Rewrite the stretch of the passage on Myanmar's Union Day from "But Panglong, the" through "the public imagination.", putting "scenic" in place of "picturesque".

begin QUOTED PASSAGE

February 12 is an important holiday in Myanmar’s national calendar, marking the anniversary of an event schoolchildren across the country have studied, with varying levels of proficiency, over the past seven decades.
The Union Day public holiday marks the anniversary of the 1947 Panglong Conference in the months leading up to the country’s independence from the British. Textbooks explain the importance of the meeting in the hill town of Panglong as the event that brought together the country’s diverse multi-ethnic groups to form a united and ultimately independent nation.
The signatories of the Panglong Agreement include Aung San – Myanmar’s national hero who was the head of an interim administration – and a few minority ethnic leaders who agreed to join the Union of Burma in exchange for federal autonomy. The deal also offered the ethnic leaders the possibility of seceding from the union if they were dissatisfied with the new nation.
But Aung San – the father of Aung San Suu Kyi and member of the majority Bamar, or Burman, ethnic group – was assassinated just months before independence. Then in 1962, a military coup ushered in army rule for nearly half-a-century and the promise of Panglong turned out to be panglossian.
Stretching from the tropical coastal lowlands of the Bay of Bengal to temperate mountain ranges bordering China, the region that makes up Myanmar today was dubbed “an anthropologist’s paradise” in colonial times due to the rich ethnic diversity of its inhabitants. In postcolonial times though, Myanmar has not been a haven of inclusiviness for a number of the country’s 133 officially recognised minority ethnic groups – as well as other groups, such as the Rohingyas, that are not officially recognised.
But Panglong, the picturesque town in Myanmar’s Shan hills, still embodies the dream of a harmoniously united multi-ethnic nation in the public imagination.
In 2016 for example, when Suu Kyi convened a peace conference, it was called the “21st Century Panglong Conference” even though it was held in Naypyidaw, the military’s custom-built national capital with no links to the country’s past.
The next year, Suu Kyi was in Panglong for the Union Day 70th anniversary commemorations. In a speech delivered at the site of the iconic Panglong Memorial, Suu Kyi invoked her father’s legacy to call on armed ethnic groups to sign up for peace. “No one can escape history,” she said. “History never ends, it’s always moving on.”

end QUOTED PASSAGE
begin DATASET

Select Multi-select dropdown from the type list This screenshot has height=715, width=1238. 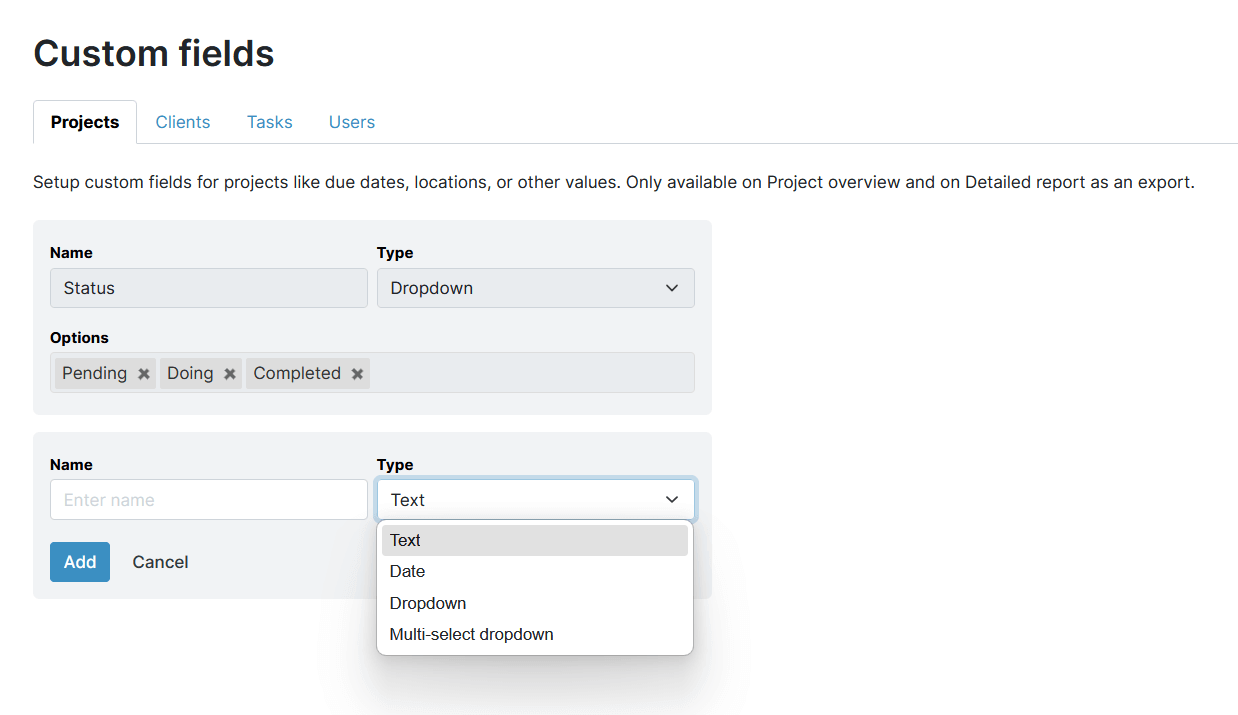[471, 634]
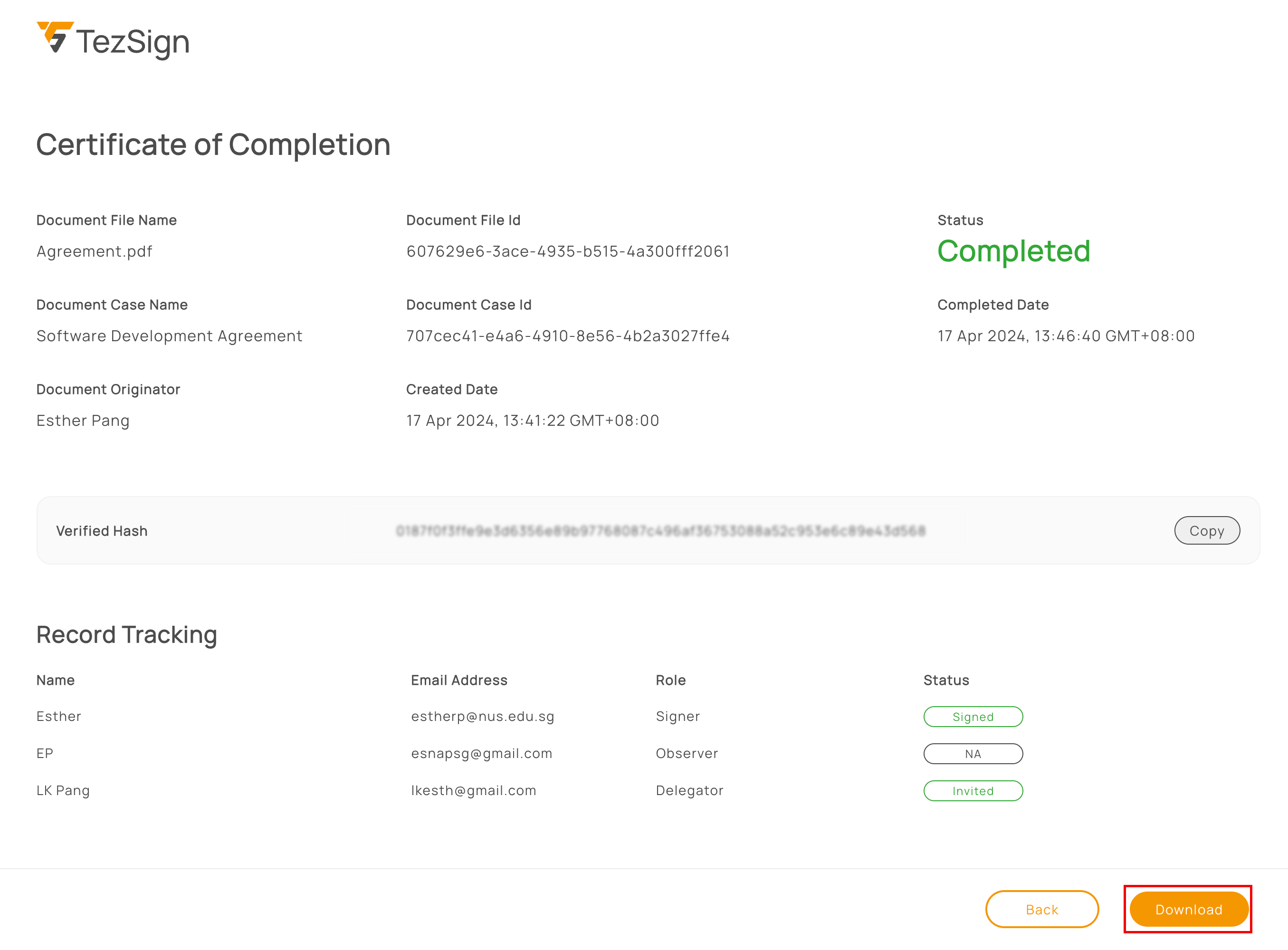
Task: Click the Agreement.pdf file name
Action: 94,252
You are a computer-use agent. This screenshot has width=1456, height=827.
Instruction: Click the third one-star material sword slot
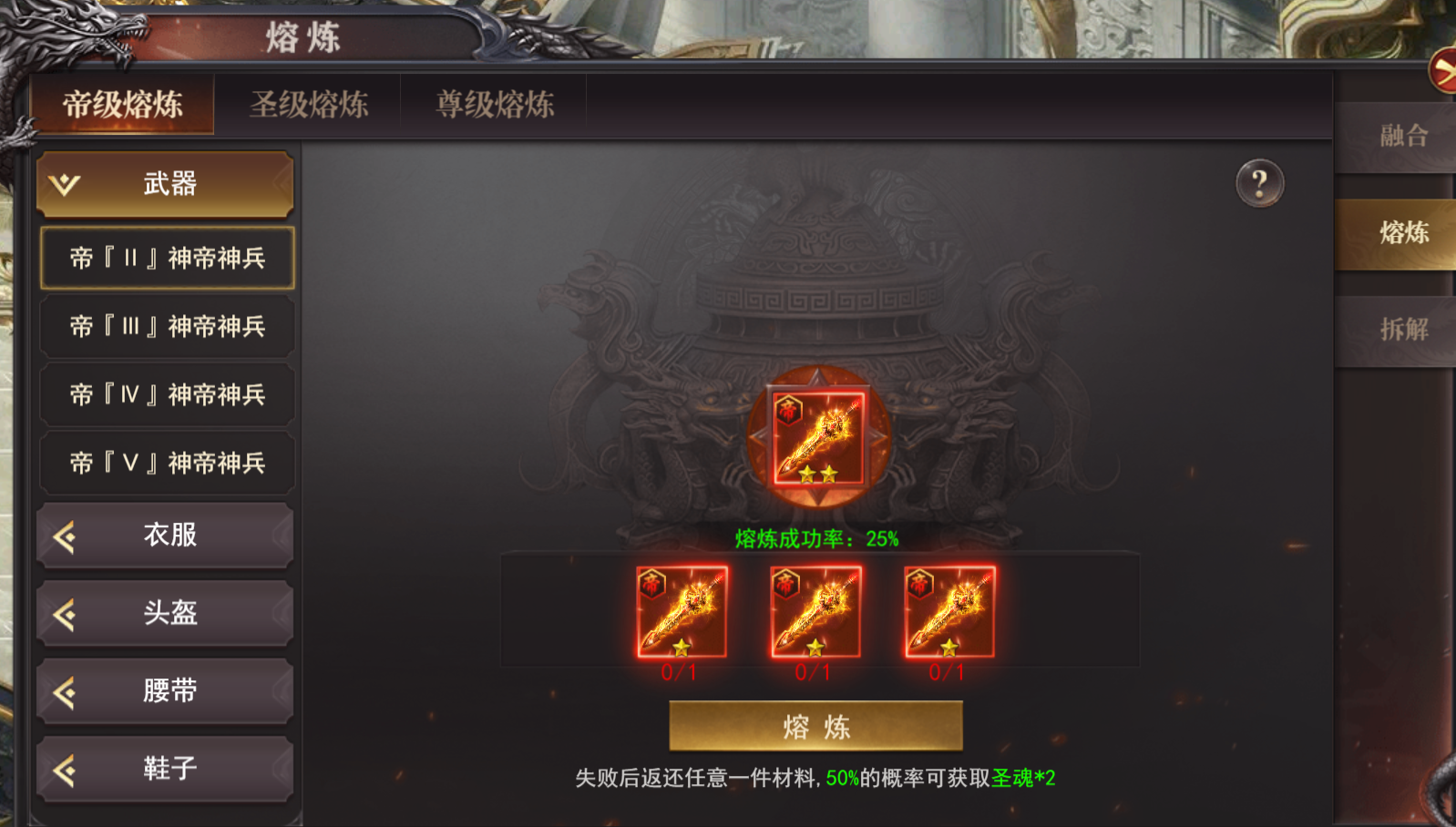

end DATASET

• THE RESULT
But Panglong, the scenic town in Myanmar’s Shan hills, still embodies the dream of a harmoniously united multi-ethnic nation in the public imagination.